You do understand that hardware development has been shaped by C being the defacto standard low-level language? That is, if new hardware isn't easy to code for with C it has little chance of it catching on, unless it's so incredibly low-level and minimal that ASM is the most complicated language you need.
And while I'm no compiler writer, I suspect stack machines are a great choice for modelling an intermediate language because converting it to optimal register use is fairly simple, yet at the same time is completely agnostic about how many registers an underlying machine has.
>You do understand that hardware development has been shaped by C being the defacto standard low-level language?
No, I don't understand that, and honestly have no clue what you're talking about. C is about as simple as things come, and it doesn't necessarily make strange demands on the hardware. It may seem that I'm contradicting my previous statement, but C working well with hardware doesn't necessarily mean it is a force for shaping modern hardware.
Three operand register-based load / store machines make too much sense from a variety of angles for many (any?) other configurations to touch them, that's why they're everywhere.

Material =>
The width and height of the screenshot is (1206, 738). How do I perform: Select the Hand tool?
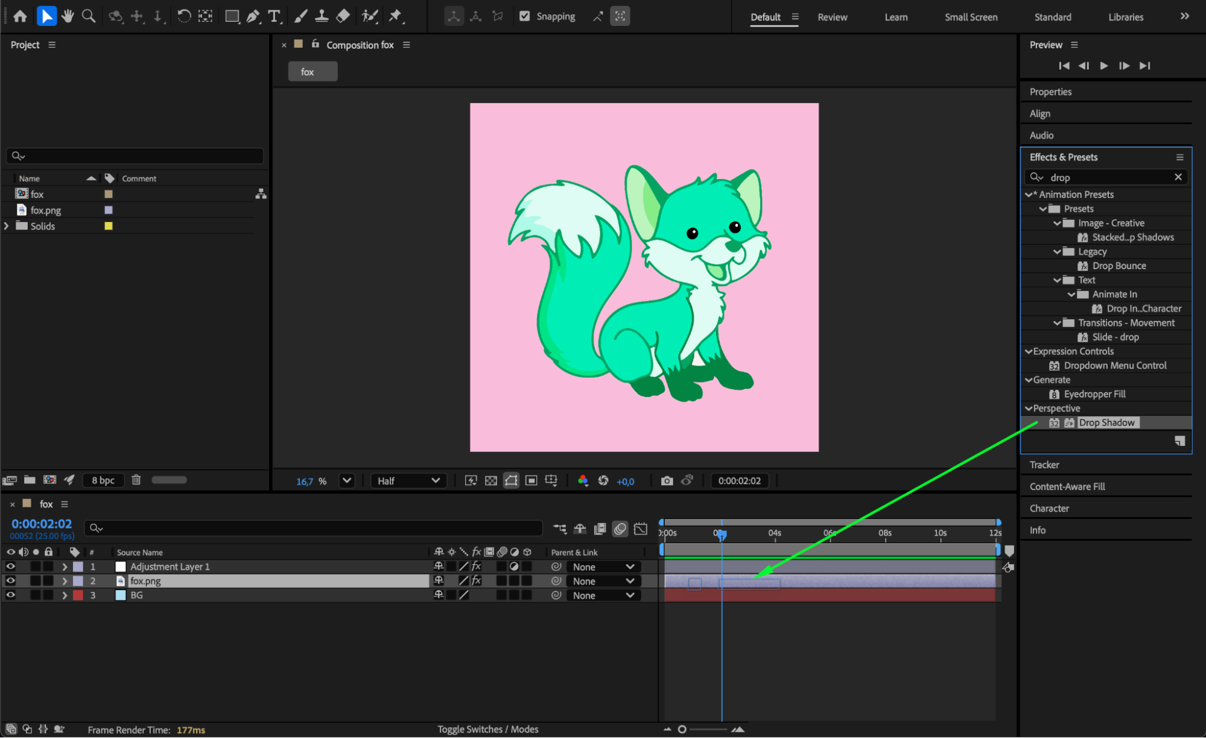pyautogui.click(x=68, y=16)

Instructions to follow => Write the next part of the forum discussion about C and hardware design, picking up after its final sentence.

In response =>
Stack machines are inherently less efficient, and you only see a bunch of designs (mostly as amateur soft cores) to this day because they are almost trivial to for enthusiasts to implement, not because they kick ass.
But we don't do this anymore, we don't build processors to cater to the particular needs of a particular high level language because we know now this approach to speeding things up is fundamentally misguided. Hardware is designed based on the types of calculations it is intended to do (DSP, GP, FP, GPU) and that's it. To do otherwise would be inefficient.
I tried Forth for the first time three years ago, and it's been a kind of guilty pleasure ever since. Even though I can write a program about 3x as quickly in a mainstream language, I sometimes reach for Forth because I think it's so much fun. People don't often mention this aspect of it. There's something satisfying -- in the same way that proving a theorem or solving a riddle is satisfying -- about finding a minimal way to coordinate the data flow on the stack. And, no matter how well you do, it seems you can always stare at it the next day and find a tiny improvement.
When I read Moore's material, I feel like he fell into that positive feedback loop in some kind of pathological way... He keeps rebuilding and rebuilding basically the same CAD hardware/sw system, recreating it simpler and more elegant in his eyes every time. For years and years.
Building a forth system from scratch really is an eye-opener... Many have written about how strange and beautiful it is to take your base language and then add the ability to make comments and perform if-then control flow from inside the language. You build it up from nothing but it's a functioning language/interpreter the whole time. Very cool.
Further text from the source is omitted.